DESCRIPTION OF THE TASK: Reproduce the stretch of the items from the line containing "This screenshot has height=655, width=1165." through the end of the items, including both ends, word for word. Leave the pictures out of your answer.

DATA TO PROCESS:

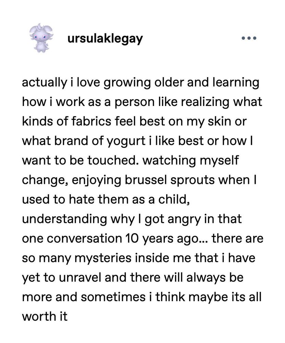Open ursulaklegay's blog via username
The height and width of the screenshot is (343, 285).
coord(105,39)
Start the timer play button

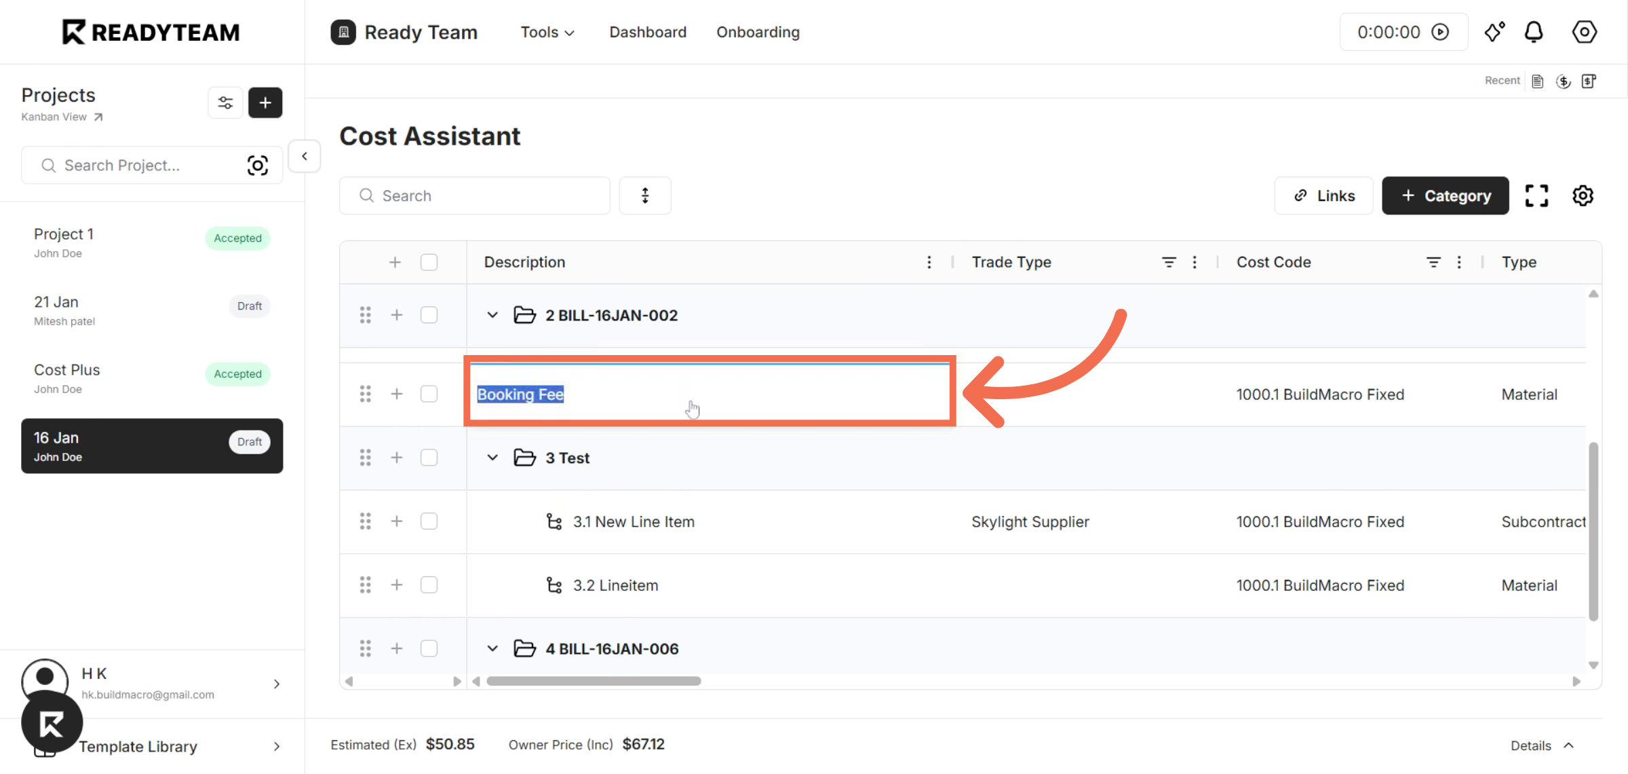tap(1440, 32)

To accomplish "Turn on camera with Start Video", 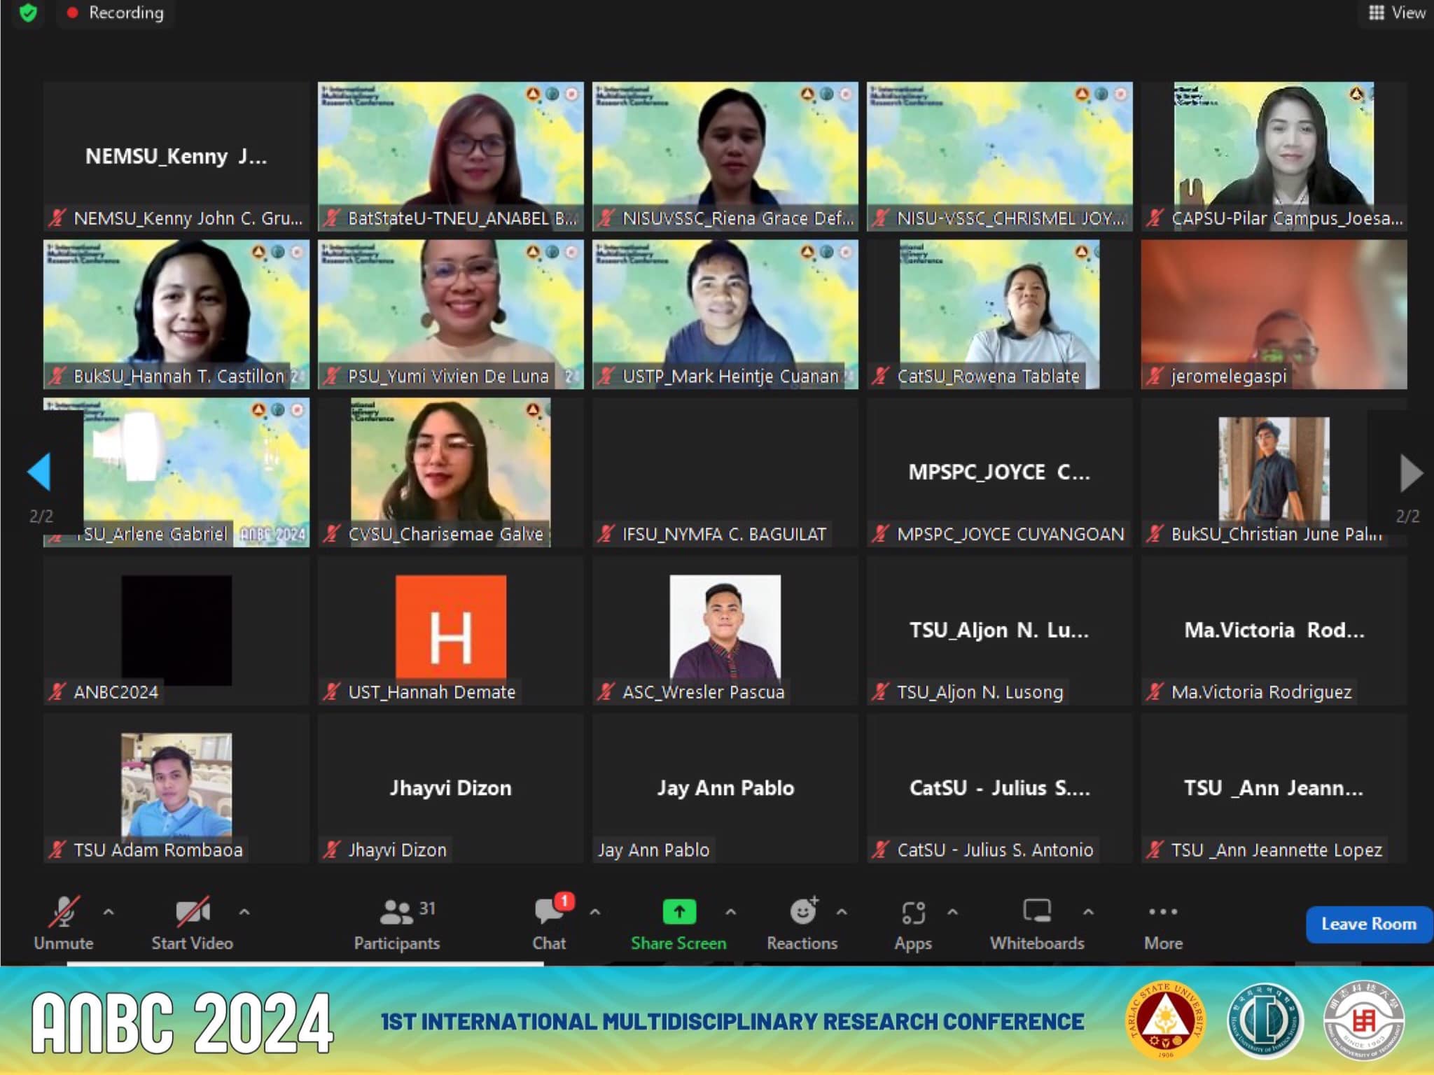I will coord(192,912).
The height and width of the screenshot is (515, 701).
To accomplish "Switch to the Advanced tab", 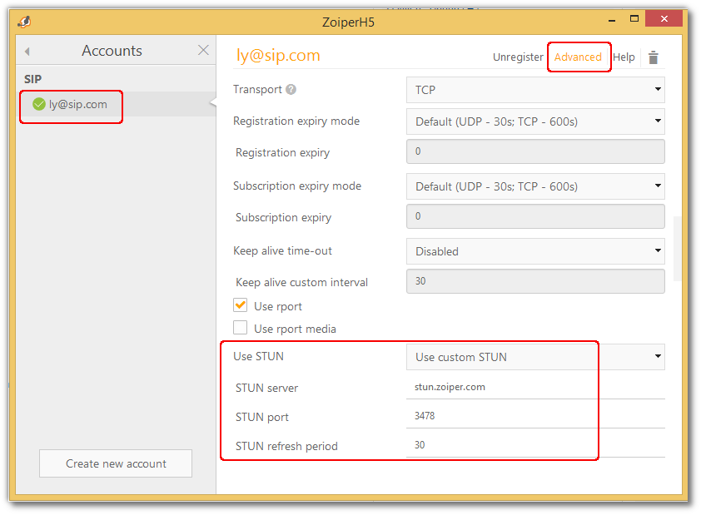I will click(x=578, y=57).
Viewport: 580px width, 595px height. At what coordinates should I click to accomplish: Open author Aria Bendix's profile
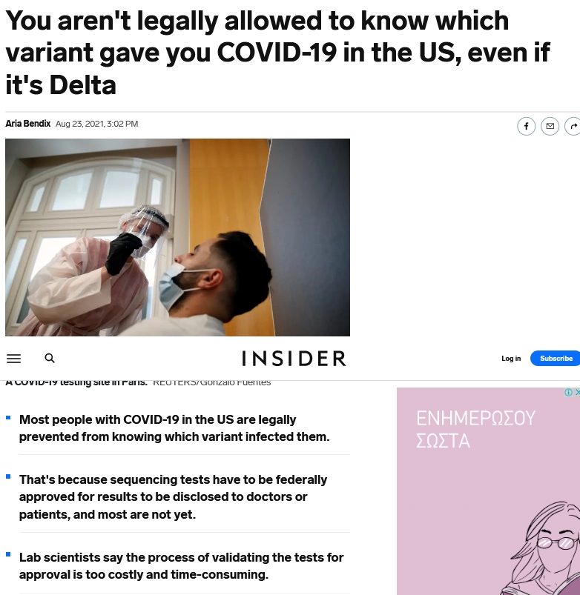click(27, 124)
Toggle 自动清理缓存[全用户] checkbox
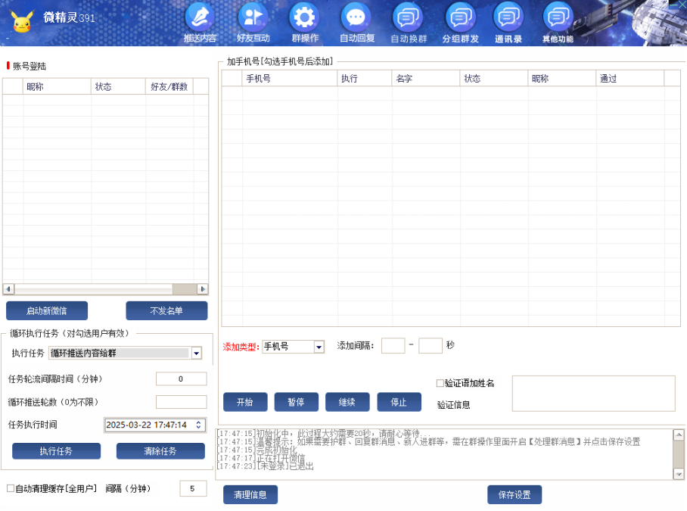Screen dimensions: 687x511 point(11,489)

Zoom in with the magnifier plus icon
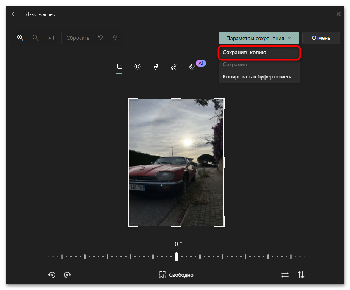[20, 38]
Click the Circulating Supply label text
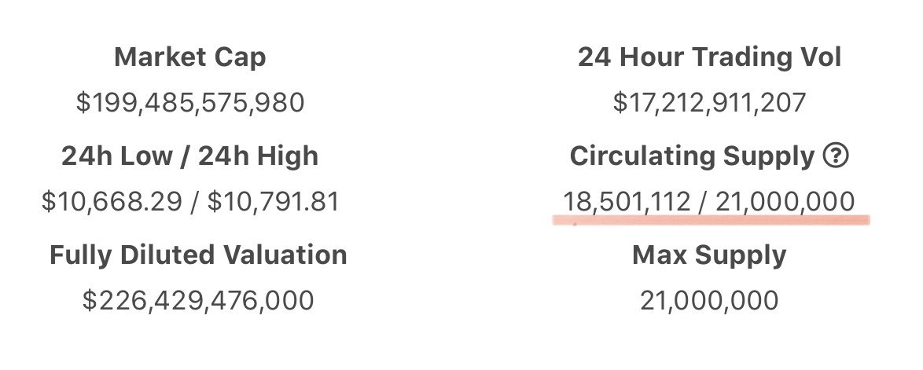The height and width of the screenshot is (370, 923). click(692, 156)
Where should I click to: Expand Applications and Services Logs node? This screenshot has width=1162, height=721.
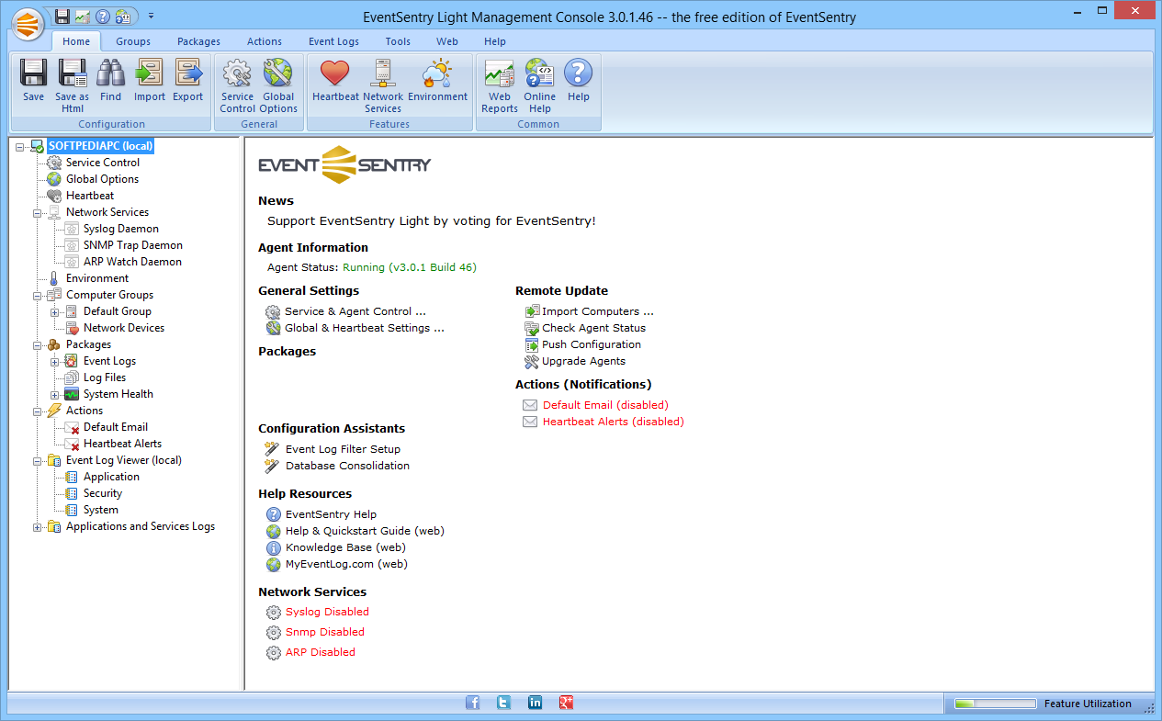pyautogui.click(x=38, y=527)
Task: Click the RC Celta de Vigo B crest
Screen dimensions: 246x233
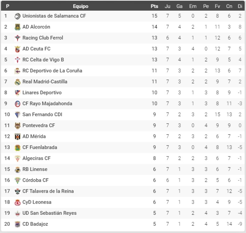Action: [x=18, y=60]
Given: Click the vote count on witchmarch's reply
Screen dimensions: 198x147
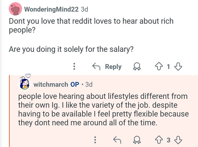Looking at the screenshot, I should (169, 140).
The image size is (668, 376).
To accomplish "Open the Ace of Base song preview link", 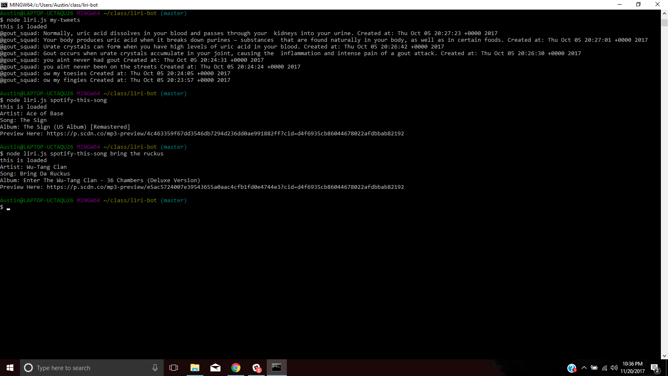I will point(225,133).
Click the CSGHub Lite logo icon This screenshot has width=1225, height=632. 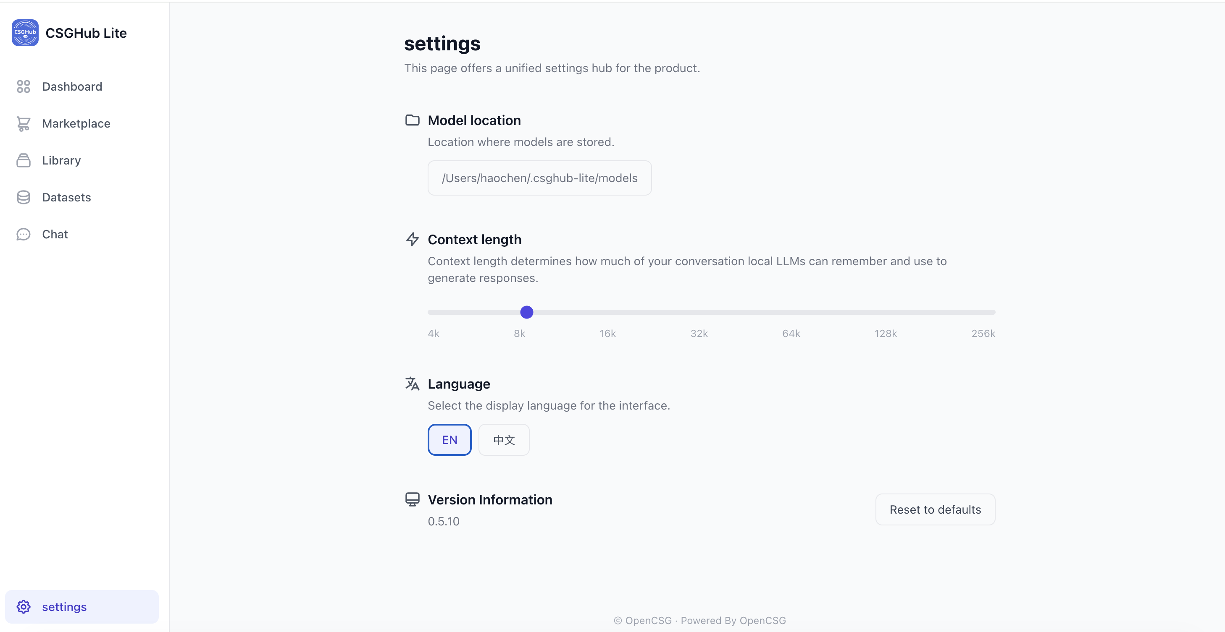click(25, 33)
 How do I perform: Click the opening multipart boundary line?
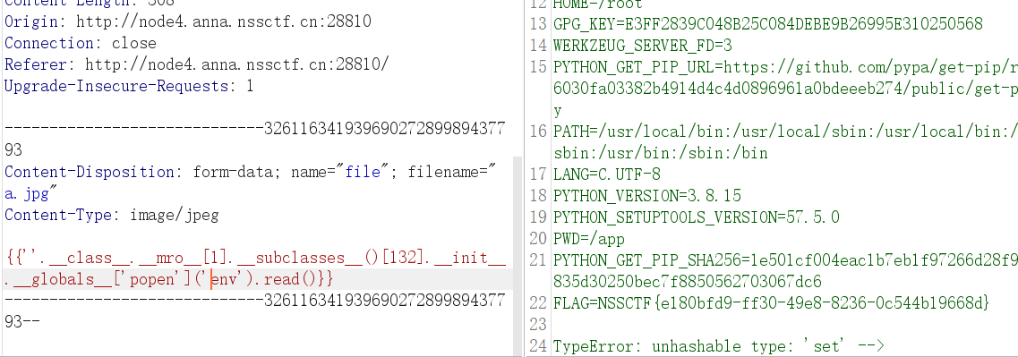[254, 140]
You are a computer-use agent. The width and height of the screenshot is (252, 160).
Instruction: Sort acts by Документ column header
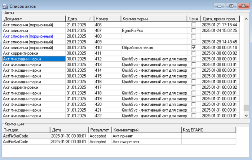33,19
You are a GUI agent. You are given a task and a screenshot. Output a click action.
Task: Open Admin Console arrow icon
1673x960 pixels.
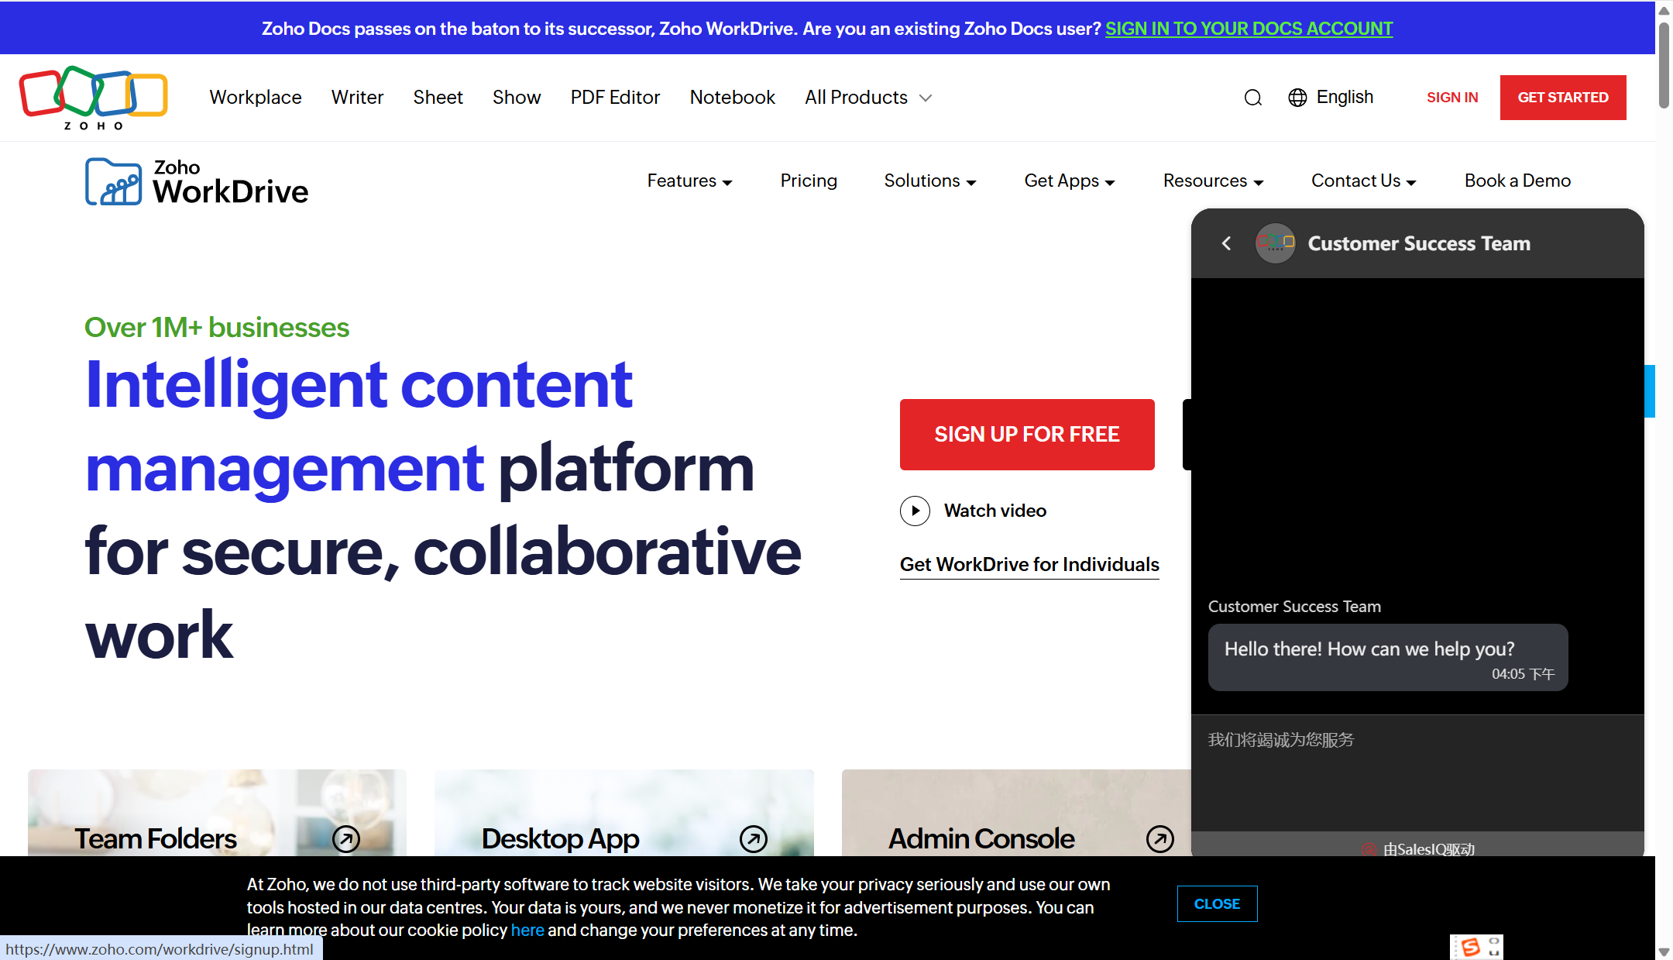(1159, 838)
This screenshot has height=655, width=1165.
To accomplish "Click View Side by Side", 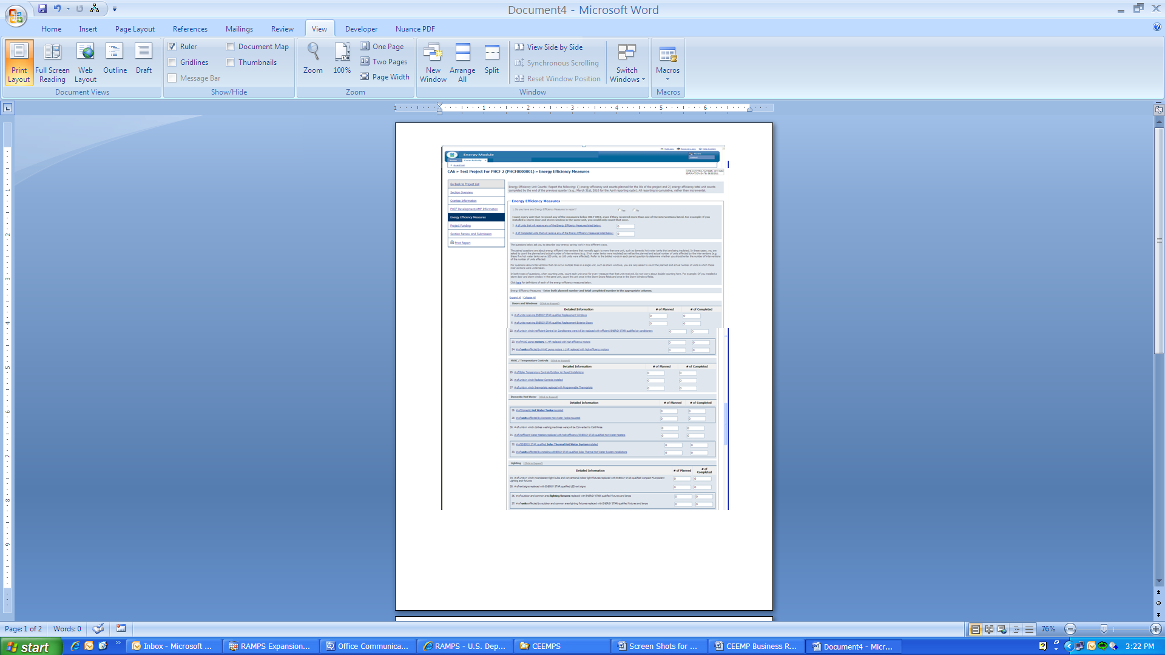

WRITTEN RESPONSE:
This screenshot has height=655, width=1165.
To accomplish "Click View Side by Side", 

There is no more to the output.